For simple record keeping, set up descriptive logging in a human readable format to capture an event so you can dig into it later – e.g. “Production web server number of 500 errors”.  A good rule of thumb for logging sensitivity is to trigger alerts on what might equate to syslog standard severity levels of Error and higher.


Each alert should capture at least these fields:

  • Status – What’s wrong?

A simple, specific statement of what’s changed: a server offline, power supply interrupted, large numbers of users dropped, unusually long response times.

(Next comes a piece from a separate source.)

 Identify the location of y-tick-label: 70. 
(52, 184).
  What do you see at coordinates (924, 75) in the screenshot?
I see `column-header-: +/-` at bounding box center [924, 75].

  • Priority – How urgent is it?
      • High – Something is on fire that must be fixed; wake the right person to tackle the problem. A smoke alarm in a data centre needs a quick response from your on-call engineer, and probably the Fire Department, too.
      • Medium – Something needs action but not right away; check the logs tomorrow so technical staff can follow up. Your secondary backup server running low on disk space is a risk for you to deal with this month, but not a crisis today.
      • Low –  Something unusual happened; email the details to create an evidence trail for later investigation. There are weird traffic patterns on your internal network – is everyone streaming Game of Thrones clips on Monday morning? Have a look when you get the chance.
  • Next steps – What do we do?

A list of product/service owners, escalation paths, and immediate corrective actions. This is a good place for some easy troubleshooting – if the team working the overnight can solve the issue with a reboot, then you don’t need to take it any further. Runbooks are a life-saver in the small hours of the morning, giving the bleary-eyed ops team some simple guidance when nothing’s making sense.


Further Tips

  • Tune your thresholds regularly to eliminate noise and create alerts for previously undetected incidents. If load spikes during commercial breaks in the big game, tweak your alerts to accommodate that.
  • Don’t confuse priority and severity. Extra processing time for an ecommerce transaction, for example, might be a medium severity defect; but priority depends on factors such as user traffic and SLA terms. What’s an inconvenience on Easter Sunday could be a potential disaster on Black Friday!
  • Disable alerts for test environments, maintenance windows, and newly deployed services – waking someone up for a false positive makes for an angry ops team.
  • Update your call sheet with current contact details – when time is crucial, there’s no room to chase down the former service owner who handed over their admin rights last month.


A final word

Every business has a different set of critical paths – you know your systems and people best. Alerts can be automated, but the wisdom behind them can’t be.

  • Establish the remediation procedures that will be kicked off by alerts.
  • Discuss with engineers the kind of diagnostic data that is useful to them – Hosted Graphite alerts can drop graph images directly into Hipchat and Slack.
  • Write a text description of your alerts so that it gives unambiguous instructions for resolution.

An alarm doesn’t mean panic when everyone knows there’s an established process they can trust.